We are updating our customer due diligence (CDD) processes. Do the new beneficial ownership requirements cover Interest on Lawyer Trust Accounts (IOLTAs)?

Yes, IOLTAs are covered by FinCEN’s new beneficial ownership requirements. But FinCEN has clarified that these accounts are treated as “intermediated accounts,” meaning that you need only obtain beneficial ownership information on the law firm or attorney holding such an account (the “intermediary”). Financial institutions are not required to obtain beneficial ownership information regarding the clients whose funds are held in these accounts.

For resources related to our guidance, please see:

  • FinCEN Final Rule, Customer Due Diligence Requirements for Financial Institutions, 81 Fed.
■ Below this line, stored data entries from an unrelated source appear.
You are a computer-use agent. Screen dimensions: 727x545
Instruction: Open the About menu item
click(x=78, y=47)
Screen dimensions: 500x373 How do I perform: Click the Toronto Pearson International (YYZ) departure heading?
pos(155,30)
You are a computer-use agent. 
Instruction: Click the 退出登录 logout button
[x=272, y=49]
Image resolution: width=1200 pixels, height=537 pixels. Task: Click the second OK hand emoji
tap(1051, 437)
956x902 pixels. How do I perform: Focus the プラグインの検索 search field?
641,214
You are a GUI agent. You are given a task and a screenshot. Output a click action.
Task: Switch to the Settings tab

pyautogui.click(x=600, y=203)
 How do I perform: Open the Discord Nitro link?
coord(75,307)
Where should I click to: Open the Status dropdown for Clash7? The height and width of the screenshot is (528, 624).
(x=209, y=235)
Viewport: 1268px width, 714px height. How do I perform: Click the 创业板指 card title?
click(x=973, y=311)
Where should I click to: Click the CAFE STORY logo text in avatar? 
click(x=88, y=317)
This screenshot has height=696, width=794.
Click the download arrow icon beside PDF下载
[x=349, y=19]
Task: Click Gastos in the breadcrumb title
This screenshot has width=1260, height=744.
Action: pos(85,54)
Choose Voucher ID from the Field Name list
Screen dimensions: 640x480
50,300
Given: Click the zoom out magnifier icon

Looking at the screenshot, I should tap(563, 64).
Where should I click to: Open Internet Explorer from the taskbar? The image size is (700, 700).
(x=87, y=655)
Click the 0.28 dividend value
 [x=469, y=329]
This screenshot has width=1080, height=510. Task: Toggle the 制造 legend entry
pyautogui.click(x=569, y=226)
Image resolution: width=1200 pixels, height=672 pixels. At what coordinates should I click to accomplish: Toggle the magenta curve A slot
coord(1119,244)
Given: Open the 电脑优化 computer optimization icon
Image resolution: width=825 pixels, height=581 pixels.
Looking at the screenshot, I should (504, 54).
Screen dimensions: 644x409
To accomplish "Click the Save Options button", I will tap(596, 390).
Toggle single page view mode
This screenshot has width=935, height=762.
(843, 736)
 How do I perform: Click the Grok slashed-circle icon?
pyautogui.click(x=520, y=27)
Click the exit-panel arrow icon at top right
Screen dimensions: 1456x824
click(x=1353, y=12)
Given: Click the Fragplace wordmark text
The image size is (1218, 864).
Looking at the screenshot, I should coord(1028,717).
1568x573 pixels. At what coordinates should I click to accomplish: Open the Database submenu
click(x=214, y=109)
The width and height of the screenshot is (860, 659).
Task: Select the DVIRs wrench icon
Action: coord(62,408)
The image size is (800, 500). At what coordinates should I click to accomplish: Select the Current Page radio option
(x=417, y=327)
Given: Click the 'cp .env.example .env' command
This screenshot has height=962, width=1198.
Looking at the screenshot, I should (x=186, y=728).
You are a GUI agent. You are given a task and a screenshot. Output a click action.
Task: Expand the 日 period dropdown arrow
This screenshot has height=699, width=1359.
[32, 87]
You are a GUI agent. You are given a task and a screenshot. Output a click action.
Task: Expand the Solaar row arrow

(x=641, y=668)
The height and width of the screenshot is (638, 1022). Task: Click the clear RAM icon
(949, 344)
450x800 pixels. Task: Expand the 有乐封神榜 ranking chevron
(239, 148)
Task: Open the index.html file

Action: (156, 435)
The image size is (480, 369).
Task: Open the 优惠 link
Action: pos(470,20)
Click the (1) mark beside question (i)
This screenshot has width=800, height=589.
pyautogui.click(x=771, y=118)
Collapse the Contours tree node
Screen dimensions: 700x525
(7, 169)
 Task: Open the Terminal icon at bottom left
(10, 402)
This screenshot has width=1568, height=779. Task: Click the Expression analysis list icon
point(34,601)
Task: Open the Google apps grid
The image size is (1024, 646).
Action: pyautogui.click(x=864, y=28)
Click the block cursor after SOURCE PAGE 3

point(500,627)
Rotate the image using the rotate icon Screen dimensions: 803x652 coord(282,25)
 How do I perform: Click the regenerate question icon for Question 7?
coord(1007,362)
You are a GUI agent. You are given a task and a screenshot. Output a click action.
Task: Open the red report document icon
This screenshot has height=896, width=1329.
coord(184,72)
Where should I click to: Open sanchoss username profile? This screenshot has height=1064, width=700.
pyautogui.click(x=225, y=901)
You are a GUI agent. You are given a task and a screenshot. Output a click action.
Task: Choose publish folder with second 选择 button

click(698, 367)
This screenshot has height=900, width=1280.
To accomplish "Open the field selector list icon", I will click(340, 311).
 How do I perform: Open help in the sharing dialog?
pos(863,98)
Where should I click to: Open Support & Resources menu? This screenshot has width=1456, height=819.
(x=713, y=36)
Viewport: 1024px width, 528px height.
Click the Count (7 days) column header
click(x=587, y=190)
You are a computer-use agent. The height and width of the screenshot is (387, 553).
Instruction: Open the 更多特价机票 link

Reg. 29397, 29416 (May 11, 2016) (“FinCEN understands that many attorneys maintain client trust or escrow accounts containing funds from multiple clients and other third parties in a single account. Funds flow in and out of these accounts during the normal course of business, and while these movements may not be as frequent as those found in, for example, pooled accounts in the securities and futures industries, they nevertheless create significant operational challenges to collecting this information with reference to the relevant clients and third parties. As in the case of nonexcluded pooled investment vehicles, FinCEN believes that it would be unreasonable to impose such collection obligations for information that would likely be accurate only for a limited period of time. FinCEN also understands that State bar associations impose extensive recordkeeping requirements upon attorneys with respect to such accounts . . . . For these reasons, FinCEN believes that attorney escrow and client trust accounts should be treated like other intermediated accounts described above, and we accordingly deem such escrow accounts intermediated accounts for purposes of the beneficial ownership requirement.”)
  • FinCEN Final Rule, Customer Due Diligence Requirements for Financial Institutions, 81 Fed. Reg. 29397, 29415–29416 (May 11, 2016) (“To the extent that existing guidance provides that, for purposes of the CIP rules, a financial institution shall treat an intermediary (and not the intermediary’s customers) as its customer, the financial institution should treat the intermediary as its customer for purposes of this final rule.”)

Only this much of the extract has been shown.